» **WORK TO COMPLETE**:
Each line in the entries below that holds the string "Enable" is to be listed.

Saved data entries
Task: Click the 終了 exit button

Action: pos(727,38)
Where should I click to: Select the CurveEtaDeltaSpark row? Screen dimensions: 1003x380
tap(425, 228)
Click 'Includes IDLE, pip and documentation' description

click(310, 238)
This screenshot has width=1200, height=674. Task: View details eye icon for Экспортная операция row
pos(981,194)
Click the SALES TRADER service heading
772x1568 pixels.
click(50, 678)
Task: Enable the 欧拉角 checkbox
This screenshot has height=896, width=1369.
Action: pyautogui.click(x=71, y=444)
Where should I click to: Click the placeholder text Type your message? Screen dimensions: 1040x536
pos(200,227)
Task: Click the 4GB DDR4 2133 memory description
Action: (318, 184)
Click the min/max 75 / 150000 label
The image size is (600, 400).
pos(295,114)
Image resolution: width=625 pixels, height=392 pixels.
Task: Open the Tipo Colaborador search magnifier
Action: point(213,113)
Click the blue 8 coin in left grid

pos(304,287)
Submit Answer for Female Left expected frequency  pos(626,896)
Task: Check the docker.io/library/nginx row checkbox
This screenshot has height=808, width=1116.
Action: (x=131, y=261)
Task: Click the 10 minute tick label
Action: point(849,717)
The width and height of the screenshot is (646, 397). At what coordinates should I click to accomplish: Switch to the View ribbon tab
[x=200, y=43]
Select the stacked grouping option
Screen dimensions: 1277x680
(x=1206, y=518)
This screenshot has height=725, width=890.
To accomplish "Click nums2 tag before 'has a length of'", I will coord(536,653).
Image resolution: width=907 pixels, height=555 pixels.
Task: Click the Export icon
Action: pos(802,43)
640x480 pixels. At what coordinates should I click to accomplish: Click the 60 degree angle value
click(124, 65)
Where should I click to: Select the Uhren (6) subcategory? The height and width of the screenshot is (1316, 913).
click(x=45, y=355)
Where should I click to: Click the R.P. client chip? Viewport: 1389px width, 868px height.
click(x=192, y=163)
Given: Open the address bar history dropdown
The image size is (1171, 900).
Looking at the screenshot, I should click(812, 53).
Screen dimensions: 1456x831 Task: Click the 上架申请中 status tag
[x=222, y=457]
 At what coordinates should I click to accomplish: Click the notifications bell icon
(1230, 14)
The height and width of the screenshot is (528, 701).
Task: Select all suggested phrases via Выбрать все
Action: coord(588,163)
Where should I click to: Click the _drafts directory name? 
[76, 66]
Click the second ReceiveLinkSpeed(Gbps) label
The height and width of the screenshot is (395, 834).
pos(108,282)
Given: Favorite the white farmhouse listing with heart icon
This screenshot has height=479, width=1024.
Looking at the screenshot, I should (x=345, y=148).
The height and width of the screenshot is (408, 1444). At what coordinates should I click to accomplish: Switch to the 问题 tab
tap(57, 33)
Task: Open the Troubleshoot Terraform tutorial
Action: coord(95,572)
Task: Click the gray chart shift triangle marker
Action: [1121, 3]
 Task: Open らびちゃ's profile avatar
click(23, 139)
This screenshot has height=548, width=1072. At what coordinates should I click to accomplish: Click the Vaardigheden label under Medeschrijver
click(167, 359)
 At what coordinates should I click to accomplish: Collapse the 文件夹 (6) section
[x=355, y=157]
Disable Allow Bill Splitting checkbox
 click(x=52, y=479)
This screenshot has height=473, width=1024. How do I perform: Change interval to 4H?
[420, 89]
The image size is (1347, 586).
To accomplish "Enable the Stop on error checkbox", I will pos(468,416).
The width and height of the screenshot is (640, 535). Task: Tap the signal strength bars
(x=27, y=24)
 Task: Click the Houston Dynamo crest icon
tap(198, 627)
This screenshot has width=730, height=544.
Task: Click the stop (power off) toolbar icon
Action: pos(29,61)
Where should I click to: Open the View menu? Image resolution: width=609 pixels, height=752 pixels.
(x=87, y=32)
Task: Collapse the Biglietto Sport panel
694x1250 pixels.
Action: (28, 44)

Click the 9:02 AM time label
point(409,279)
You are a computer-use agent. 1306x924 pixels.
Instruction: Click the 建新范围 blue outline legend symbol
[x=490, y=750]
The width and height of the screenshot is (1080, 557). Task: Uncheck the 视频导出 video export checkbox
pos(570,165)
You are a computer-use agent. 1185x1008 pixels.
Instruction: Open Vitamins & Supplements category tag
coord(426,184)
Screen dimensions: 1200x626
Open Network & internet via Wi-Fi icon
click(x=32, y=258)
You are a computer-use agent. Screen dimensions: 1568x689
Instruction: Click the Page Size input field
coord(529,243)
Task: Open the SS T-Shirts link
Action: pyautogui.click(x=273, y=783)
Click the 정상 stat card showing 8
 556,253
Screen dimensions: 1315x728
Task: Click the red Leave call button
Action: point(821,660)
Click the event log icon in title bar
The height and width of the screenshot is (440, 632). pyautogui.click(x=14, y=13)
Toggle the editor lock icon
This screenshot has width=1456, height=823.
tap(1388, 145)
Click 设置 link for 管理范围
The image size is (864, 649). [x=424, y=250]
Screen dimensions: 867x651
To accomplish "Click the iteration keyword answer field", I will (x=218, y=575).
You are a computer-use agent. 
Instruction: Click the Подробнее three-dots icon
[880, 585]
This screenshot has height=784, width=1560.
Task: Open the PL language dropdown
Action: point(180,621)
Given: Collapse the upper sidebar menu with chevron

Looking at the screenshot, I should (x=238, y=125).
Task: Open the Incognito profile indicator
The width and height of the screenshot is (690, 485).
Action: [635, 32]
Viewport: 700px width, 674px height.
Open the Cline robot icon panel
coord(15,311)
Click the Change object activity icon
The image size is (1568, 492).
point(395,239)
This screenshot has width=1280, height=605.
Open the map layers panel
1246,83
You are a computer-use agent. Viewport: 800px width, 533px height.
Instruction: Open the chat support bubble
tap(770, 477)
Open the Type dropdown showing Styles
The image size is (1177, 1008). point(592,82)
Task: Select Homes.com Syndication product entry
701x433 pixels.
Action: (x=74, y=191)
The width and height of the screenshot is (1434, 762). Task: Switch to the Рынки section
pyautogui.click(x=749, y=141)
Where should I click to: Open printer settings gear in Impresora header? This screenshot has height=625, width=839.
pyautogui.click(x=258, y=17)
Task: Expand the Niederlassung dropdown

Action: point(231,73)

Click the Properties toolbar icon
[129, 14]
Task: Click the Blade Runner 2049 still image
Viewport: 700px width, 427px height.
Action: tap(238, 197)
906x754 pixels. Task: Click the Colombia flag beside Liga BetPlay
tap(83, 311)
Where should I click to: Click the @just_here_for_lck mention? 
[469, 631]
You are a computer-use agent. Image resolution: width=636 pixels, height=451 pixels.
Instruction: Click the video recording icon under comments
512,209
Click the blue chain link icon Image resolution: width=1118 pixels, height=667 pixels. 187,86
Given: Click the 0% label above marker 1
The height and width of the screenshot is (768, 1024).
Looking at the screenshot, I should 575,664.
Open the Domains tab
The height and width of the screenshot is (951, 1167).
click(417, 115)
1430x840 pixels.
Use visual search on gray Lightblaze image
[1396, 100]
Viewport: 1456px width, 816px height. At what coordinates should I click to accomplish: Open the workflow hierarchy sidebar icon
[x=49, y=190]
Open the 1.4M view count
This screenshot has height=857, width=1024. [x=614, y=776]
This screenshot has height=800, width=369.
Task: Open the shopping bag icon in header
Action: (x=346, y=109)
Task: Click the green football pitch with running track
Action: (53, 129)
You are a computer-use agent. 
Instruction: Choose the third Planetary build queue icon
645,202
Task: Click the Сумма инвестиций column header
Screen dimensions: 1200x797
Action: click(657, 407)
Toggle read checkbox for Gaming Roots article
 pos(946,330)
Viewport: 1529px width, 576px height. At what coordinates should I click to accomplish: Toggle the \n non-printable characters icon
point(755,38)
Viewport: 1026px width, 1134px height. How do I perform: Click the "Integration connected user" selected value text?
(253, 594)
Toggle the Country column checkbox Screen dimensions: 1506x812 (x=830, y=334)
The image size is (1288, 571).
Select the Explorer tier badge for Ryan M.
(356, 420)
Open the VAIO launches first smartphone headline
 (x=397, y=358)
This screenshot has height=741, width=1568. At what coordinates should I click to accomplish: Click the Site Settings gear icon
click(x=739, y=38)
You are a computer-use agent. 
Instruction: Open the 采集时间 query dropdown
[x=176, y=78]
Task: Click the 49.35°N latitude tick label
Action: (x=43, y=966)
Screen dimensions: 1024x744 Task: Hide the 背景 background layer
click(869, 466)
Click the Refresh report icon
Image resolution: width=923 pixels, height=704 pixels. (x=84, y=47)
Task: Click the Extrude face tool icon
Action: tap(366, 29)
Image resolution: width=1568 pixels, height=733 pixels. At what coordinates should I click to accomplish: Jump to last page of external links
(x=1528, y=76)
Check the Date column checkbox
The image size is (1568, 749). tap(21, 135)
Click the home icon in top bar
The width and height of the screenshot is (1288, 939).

» **THE ANSWER**:
Task: Enable the 欧拉角 checkbox
To accomplish "Enable the Stop on error checkbox", I will pos(468,416).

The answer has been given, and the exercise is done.